DOCUMENT SEGMENT:

'''

One of JMW Turner’s most radical early works, showing Snow Storm: Hannibal and his Army Crossing the Alps (1812), must have been influenced by the artist’s own firsthand experience of crossing Alpine passes. This is also radical in that the famous elephants are downplayed almost to the point of being invisible under Turner’s extraordinary storm sky. In fact, in the centre foreground, under a scarlet sheet, is what appears to be the black form of an elephant lying on the ground.

Cornelis Cort (1533–1578), The Battle of Zama (c 1570-1600), further details not known. Image by sailko, via Wikimedia Commons.

Between about 1570 and 1600, Cornelis Cort painted this magnificent work showing The Battle of Zama, which marked the last stage in the Second Punic War, in 202 BCE, in modern Tunisia. Contemporary accounts record that Hannibal here deployed no less than eighty of his war elephants, shown here with their wooden castles mounted. Despite opening the battle with a charge of these formidable animals, the Romans under Scipio Africanus dodged them, and went on to defeat the Carthaginians on their home ground.

Ferdinand Bol (1616–1680), The Fearlessness of Fabricius in the Camp of Pyrrhus (1655-56), oil on panel, 71 x 54.5 cm, Amsterdam Museum, Amsterdam, The Netherlands. Wikimedia Commons.

'''

DATA:

'''

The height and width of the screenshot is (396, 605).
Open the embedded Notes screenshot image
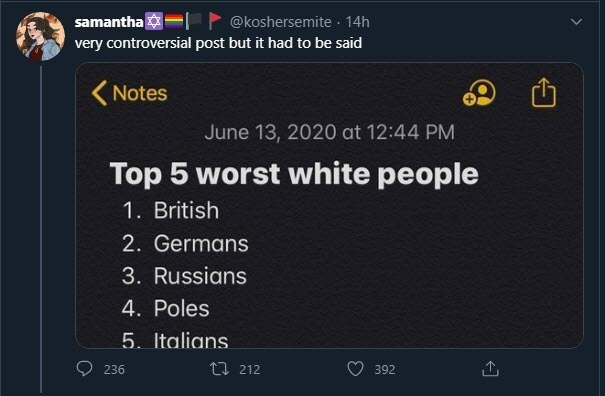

'''

TASK INSTRUCTIONS:
**a.** According to the passage on battle paintings, how many war elephants did Hannibal deploy at the Battle of Zama?
**b.** Reproduce the passage on battle paintings from "Cornelis Cort (1533–1578), The" up to and including "their home ground.".

SOLUTIONS BY TASK:
**a.** No less than eighty, according to contemporary accounts.

**b.**
Cornelis Cort (1533–1578), The Battle of Zama (c 1570-1600), further details not known. Image by sailko, via Wikimedia Commons.

Between about 1570 and 1600, Cornelis Cort painted this magnificent work showing The Battle of Zama, which marked the last stage in the Second Punic War, in 202 BCE, in modern Tunisia. Contemporary accounts record that Hannibal here deployed no less than eighty of his war elephants, shown here with their wooden castles mounted. Despite opening the battle with a charge of these formidable animals, the Romans under Scipio Africanus dodged them, and went on to defeat the Carthaginians on their home ground.